This is a different kit compared to the others we offer. Things needed to complete a farm scene, or to add to other buildings in a town scene. Fence for a corral, watering troughs & hitching posts. Think about size to vary dimensions so they fit with your buildings. You might need the hitching post higher, because the building it's in front is on a slight slope, or that your building is raised slightly from ground level. But remember horses & humans are all uniform in size within certain parameters. Use common sense, and IMAGINATION.

This kit includes enough material to experiment with various sizes and types of accessories, within reason. Fence, to build (1) corrals 12" square, tall or short gate frame. Troughs, to build (2) 2 1/2" long. Hitching posts, to build (2) 6" long (including distressed 4x4 for uprights and top posts).

Marking components to length from the plan.

1x6 laid on plan with a wood block to hold them in place.

Epoxy mixed on a piece of waxpaper. If you use epoxy as we did, it will take a little while to get used to how fast it sets up, and how much to mix for the parts you have to join.

Epoxy applied to 1x6 fence boards with a stick and then 4x4 posts placed on top of fence boards. If you change the size of your corral, change the spacing of the posts so they are even, but don't be too perfect.

2x4 added to backside of gate area. You can cut the gate sections apart if desired with a razor saw and glue them in an open position if desired.

Using a scrap of fence board to scrap off excess epoxy before it sets up.

Blocks on top of posts to hold them down until the epoxy sets up.

Top fence section turned over and 1x6 diagonal bracing placed on the front side of the gate.

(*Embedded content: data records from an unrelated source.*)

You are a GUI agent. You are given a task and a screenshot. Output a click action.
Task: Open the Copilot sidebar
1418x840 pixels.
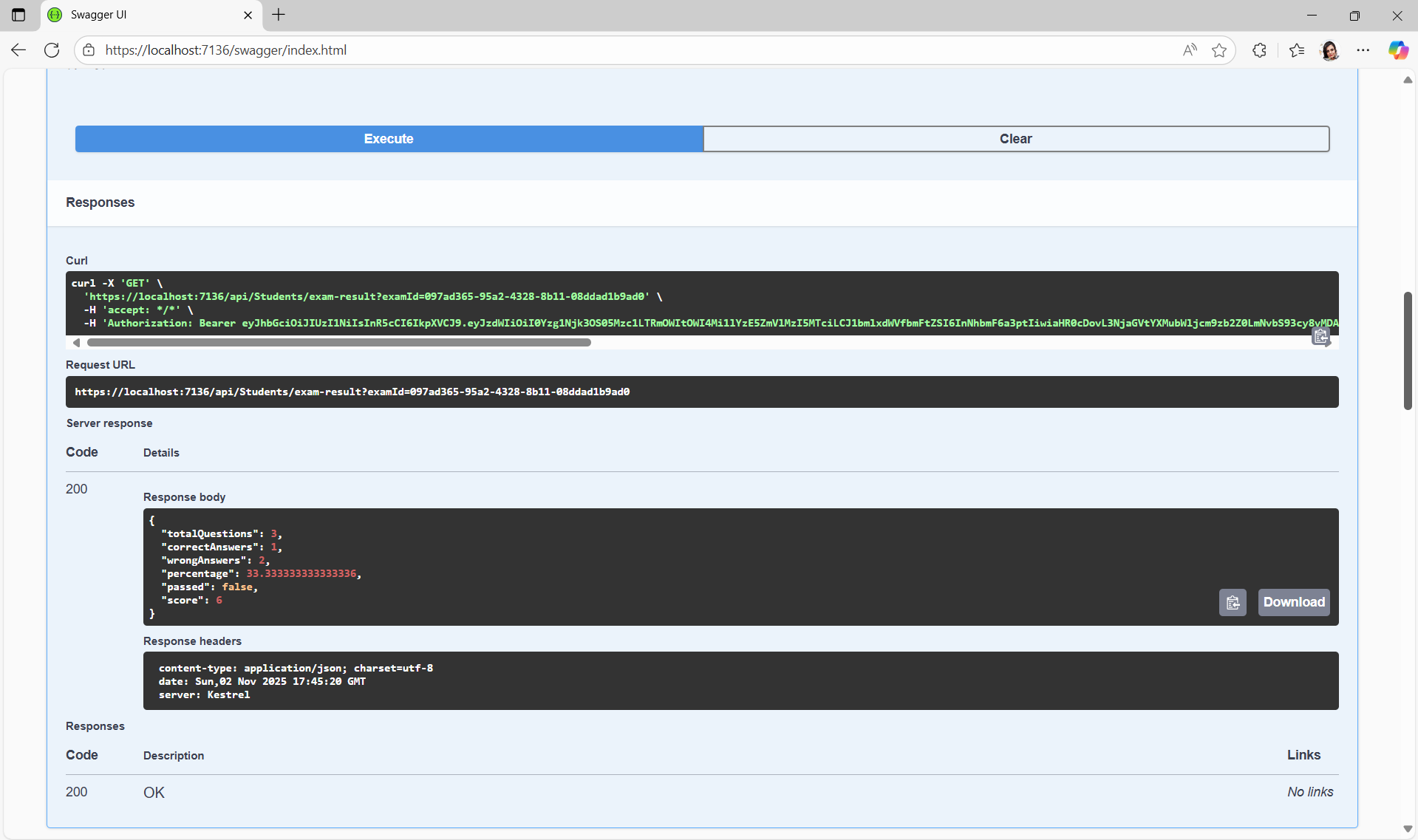click(x=1398, y=50)
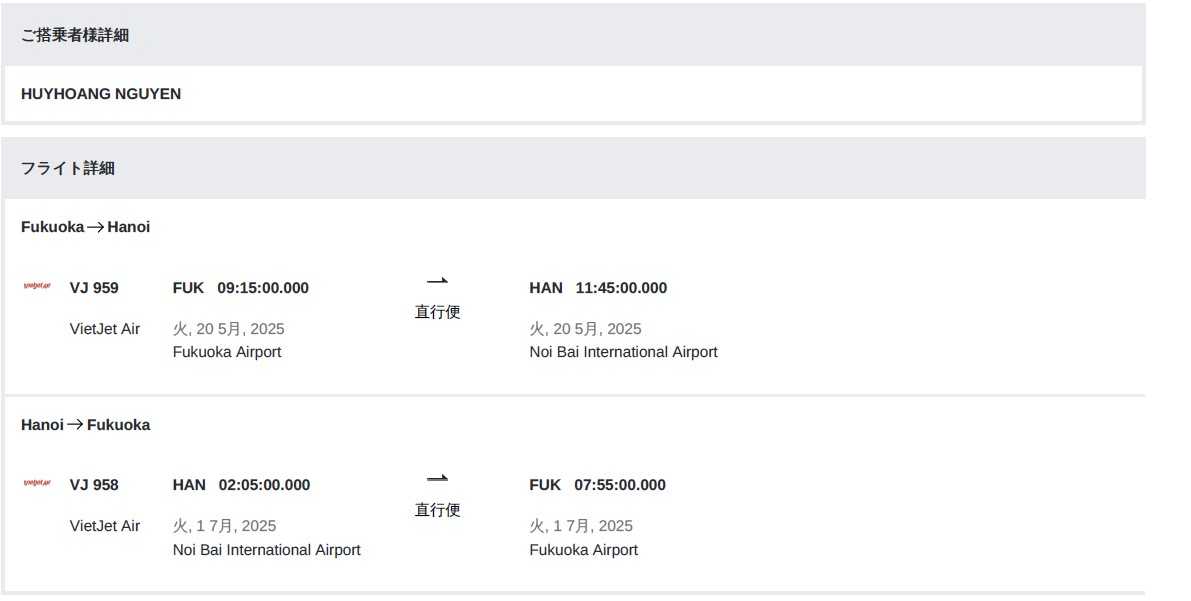The width and height of the screenshot is (1191, 601).
Task: Click Fukuoka Airport under FUK 07:55
Action: click(583, 550)

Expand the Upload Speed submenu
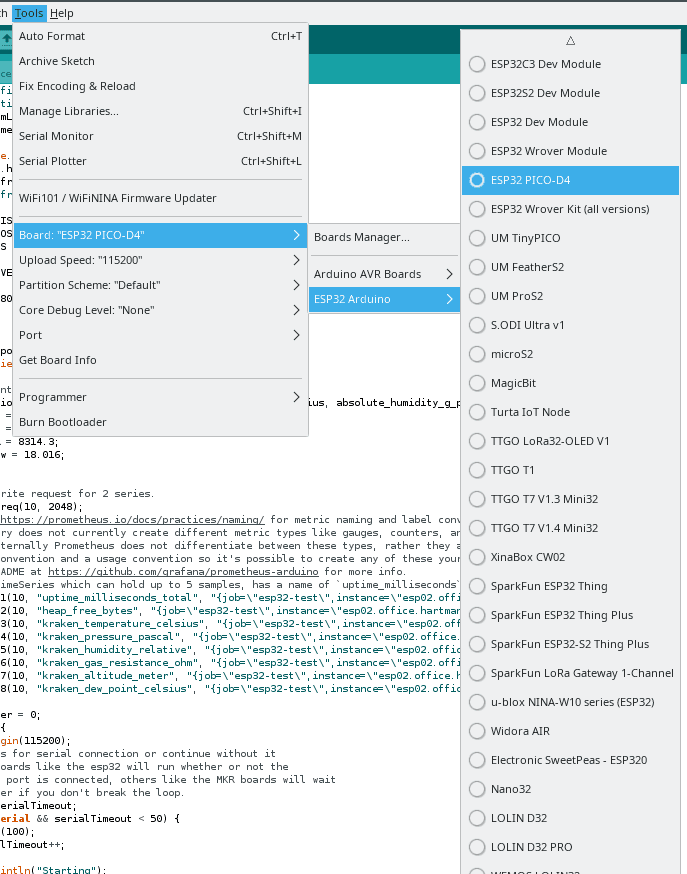(x=160, y=260)
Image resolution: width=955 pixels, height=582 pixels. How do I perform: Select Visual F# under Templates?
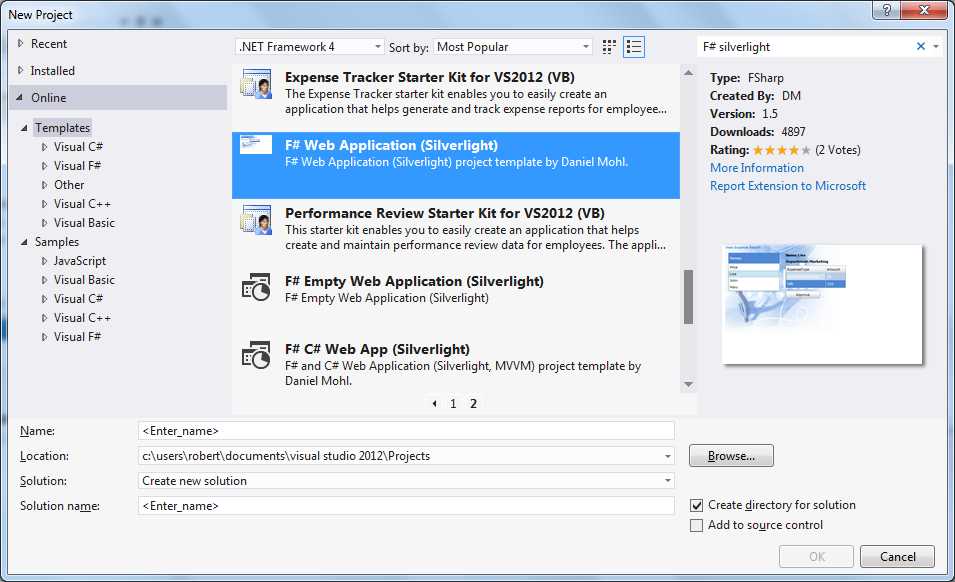(x=76, y=165)

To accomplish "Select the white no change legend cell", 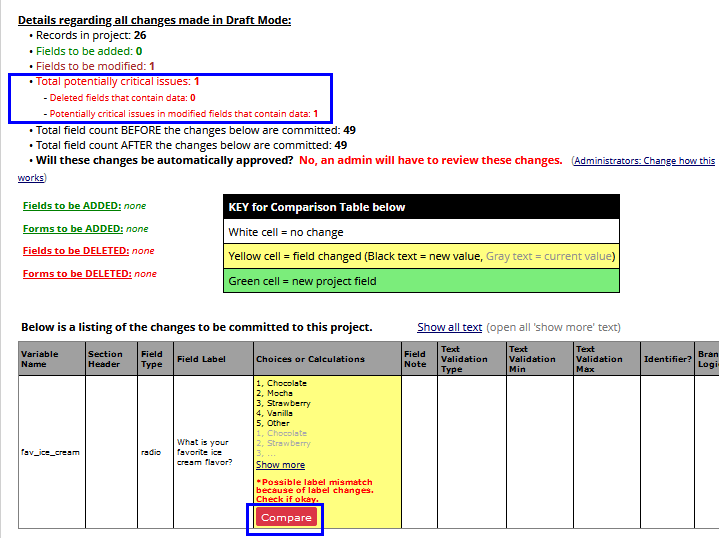I will click(x=421, y=232).
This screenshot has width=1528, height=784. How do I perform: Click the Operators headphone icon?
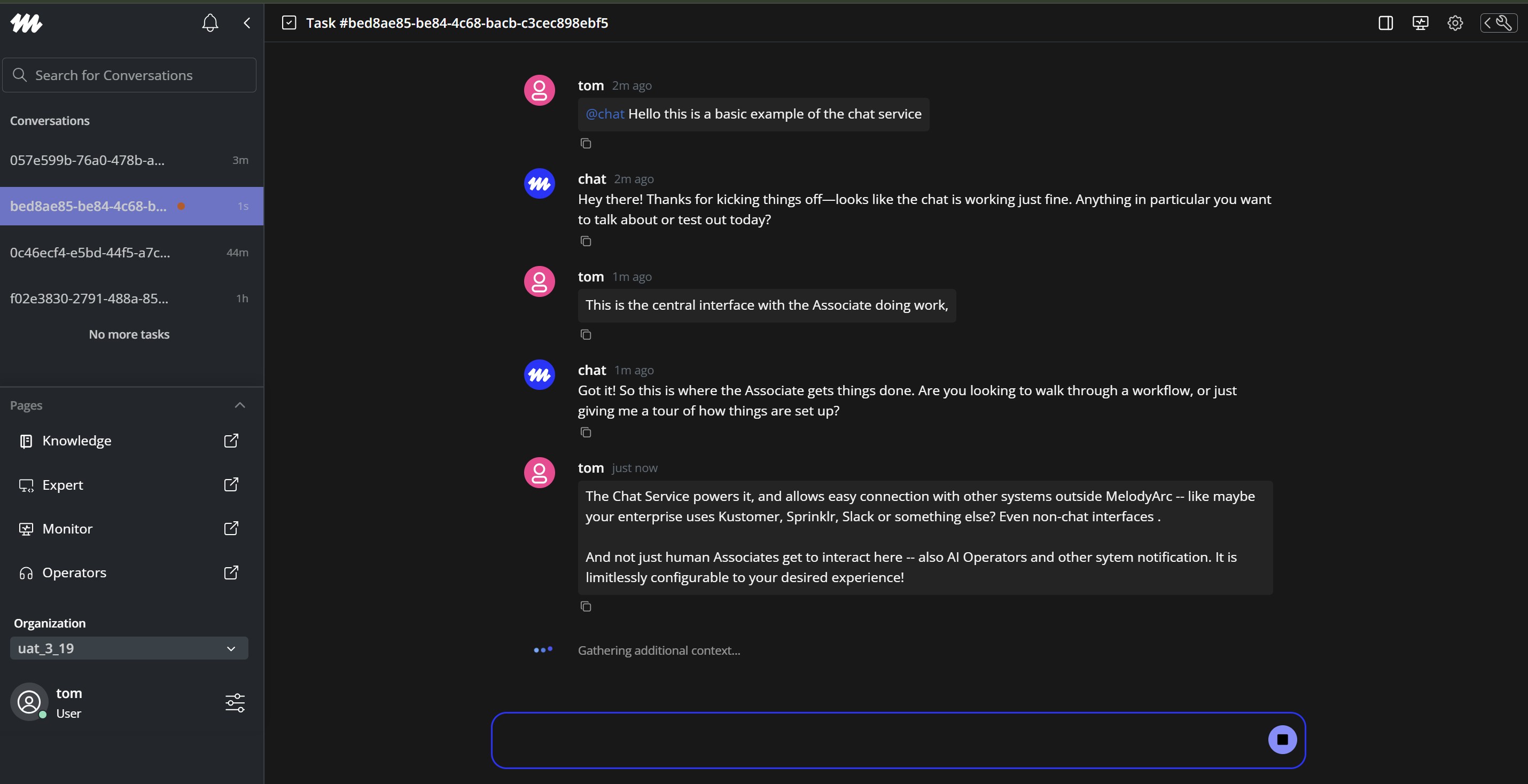pos(26,573)
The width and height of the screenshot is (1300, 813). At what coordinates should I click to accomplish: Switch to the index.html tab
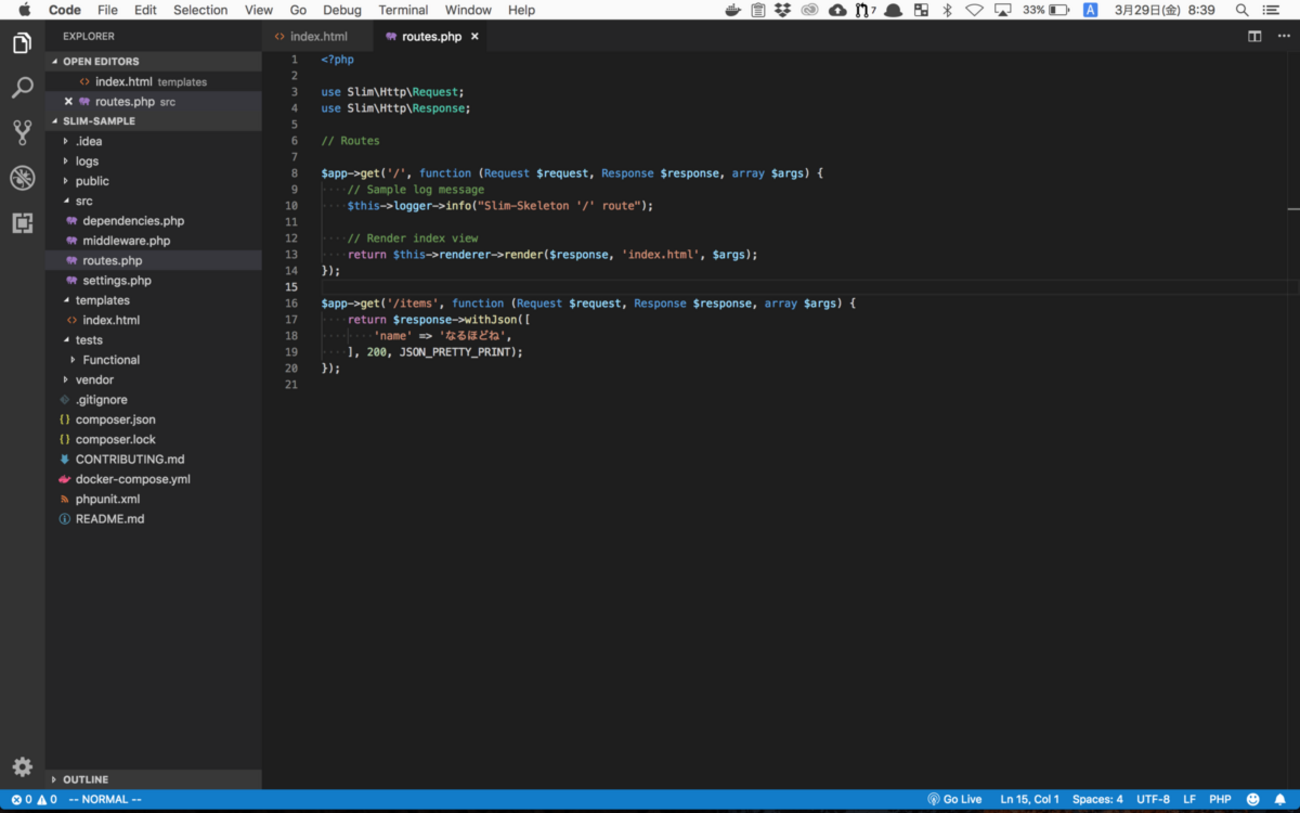[318, 36]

Bottom section in this case is a back and no end posts have been added.

Sides of the corral. In this case we were making a right and left side (with end posts on opposite ends) as you will see later short fence sections to use this corral with our animal feed shelter kit.

Starting the gate frame for a tall frame per drawing #3. Use your imagination for variations on this. Light gauge wire such as paper clip could be bent to form a brand and attached on top or hanging down from the top cross member.

In this case since the epoxy wasn't set on the gate frame we laid the 1x6 fence boards over the top of the posts and gate frame.

4x4 added as gussets.

Assembly face down to add the 2x4 gate framing added from behind.

Turned over again and the 1x6 diagonal gate braces applied.

One corner joined and wood blocks to hold it in place until the glue sets.

If you have a hard time with the sections right side up, try turning everything upside down (this only works for the short gate style) as the long top area of the fence boards sometimes makes it more stable than setting on the posts.

Tall front being attached.

Short fence ends for use with animal feed shelter as mentioned above.

Tall gate type hung over end of table to make it easier to attach back fence section.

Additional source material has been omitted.